Statistical Anomaly Detection

Detect hidden patterns and deviations using statistical algorithms without setting hard thresholds.

Hard thresholds (e.g., "Alert if Temp > 100") are useful but limited. They fail to detect subtle issues, like a machine vibrating slightly more than usual but still within "safe" limits.

For standard threshold-based logic, see the Visual Rule Editor.

Proxus Anomaly Detection uses statistical algorithms to establish the "normal" baseline of your data stream in real-time and flag deviations automatically.

Filtering & Scope (Criteria)

Anomaly Detection works in conjunction with the Criteria Expression field to define the scope of analysis.

  • No Criteria (Empty): The algorithm analyzes all numeric metrics in the incoming data stream for the devices targeting this rule.
  • With Criteria: The algorithm acts only on data packets that match the criteria. The criteria serves as a pre-filter.
  • If a packet does not match the criteria, it is ignored and does not affect the statistical model.
  • If it matches, the payload values are fed into the algorithm.

Example Use Case: To detect anomalies only on specific sensors (e.g., "Vibration"), you should use a criteria filter:

[Payload][Key = 'Vibration']

Algorithms & Use Cases

Z-Score (Standard Deviation)

Detects outliers based on how far a value is from the mean (average). Best for stable processes with normally distributed data (Bell Curve).

  • Use Case: Monitoring a stable temperature in a controlled clean room.
  • Scenario: Room temperature is normally 22°C ±0.5°C. A sudden spike to 24°C is statistically significant even if it doesn't breach a high limit.
  • Recommended Settings:
  • AnalysisWindow: 100
  • ZScoreThreshold: 3.0 (Triggers at > 3 Sigma deviation)

Rolling Median

Detects deviation from the median value over a window. More robust against random noise/spikes than Z-Score.

  • Use Case: Sensor data with occasional electrical noise or glitches.
  • Scenario: A pressure sensor reads 50, 51, 50, 200 (noise), 50. The median remains ~50, so the 200 spike is instantly flagged without skewing the baseline.
  • Recommended Settings:
  • AnalysisWindow: 50
  • RollingMedianMultiplier: 2.5

Rate of Change (Velocity)

Detects how fast a value is changing between two consecutive data points.

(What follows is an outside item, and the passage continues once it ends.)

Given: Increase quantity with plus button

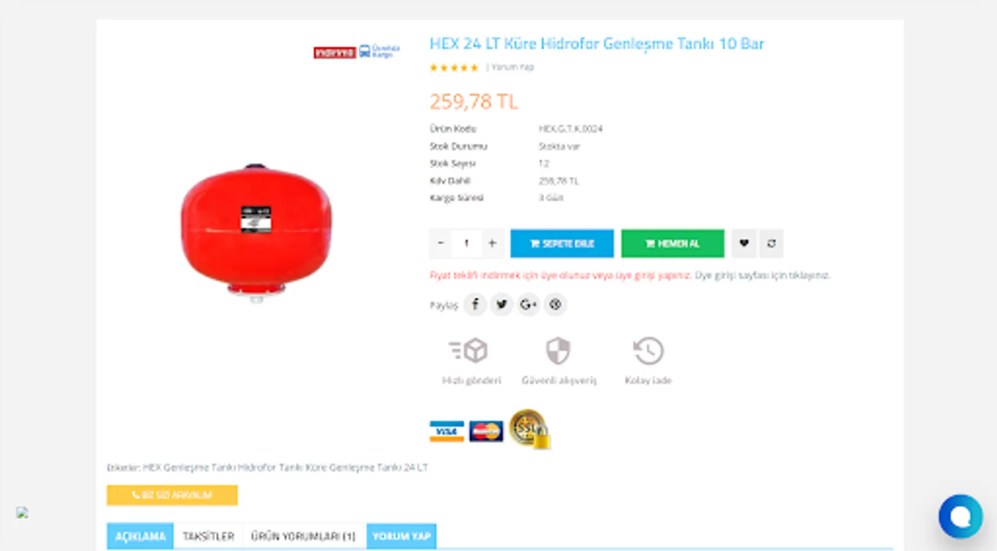Looking at the screenshot, I should 492,243.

  • Use Case: Detecting leaks or sudden mechanical failures.
  • Scenario: A fuel tank level decreases slowly over days. If it suddenly drops by 5% in 1 second, it indicates a rupture, even if the tank is still half full.
  • Recommended Settings:
  • RateOfChangeThreshold: 10.0 (Max allowed change per update)

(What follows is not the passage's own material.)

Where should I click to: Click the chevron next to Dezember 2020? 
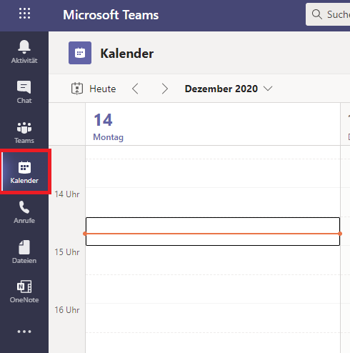click(268, 89)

Exponential Moving Average (EMA)

Weights recent data more heavily than older data. Good for detecting trend shifts (e.g., drift).

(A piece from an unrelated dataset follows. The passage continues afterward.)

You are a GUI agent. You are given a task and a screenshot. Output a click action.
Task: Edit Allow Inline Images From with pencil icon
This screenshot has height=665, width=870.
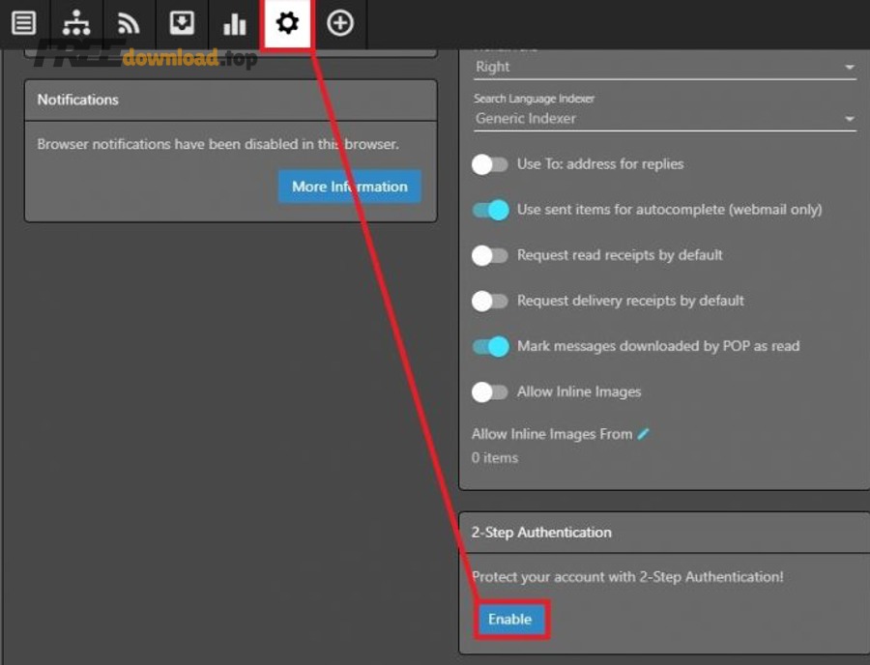click(x=644, y=434)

  • Use Case: Detecting wear and tear that causes gradual performance degradation.
  • Scenario: A motor's current draw slowly creeps up from 10A to 12A over an hour due to friction. EMA tracks this drift better than a simple average.
  • Recommended Settings:
  • EmaAlpha: 0.2 (Weight for new data)
  • EmaDifferenceMultiplier: 2.0 (Sensitivity)

Interquartile Range (IQR)

A robust method for outlier detection that ignores the top/bottom 25% of values. Ideal for non-normal distributions.

  • Use Case: Process data with frequent, expected operational spikes (e.g., machine startup cycles).
  • Scenario: A packaging machine consumes high power during sealing (expected). IQR learns this "normal range" including the spikes, but flags a sustained over-current.
  • Recommended Settings:
  • AnalysisWindow: 200
  • IqrMultiplier: 1.5

Moving Average

Simple deviation from the unweighted average.

  • Use Case: General-purpose smoothing and deviation detection.
  • Scenario: Ensuring a conveyor belt speed stays consistent.
  • Recommended Settings:
  • AnalysisWindow: 60
  • MovingAverageThreshold: 5.0 (Absolute allowed deviation)

Key Parameters Explained

Analysis Window

Defines how many historical data points to keep in memory to calculate the statistical baseline.

  • Default: 100 points.

  • Trade-off:

  • Small Window (<50): Reacts fast to new norms, but might miss slow-developing anomalies. * Large Window (>200): Very stable baseline, good for detecting long-term drift, but consumes more memory per rule.

    Thresholds (Sensitivity)

    Each algorithm has a sensitivity parameter.

    • Lower Value: More sensitive. May trigger alerts on minor deviations.
    • Higher Value: Less sensitive. Triggers only on significant anomalies.
    info
    Real-Time Calculation

    These algorithms operate in-memory on the Edge Gateway. When a Gateway restarts, the statistical baseline is rebuilt over the first few Analysis Window packets.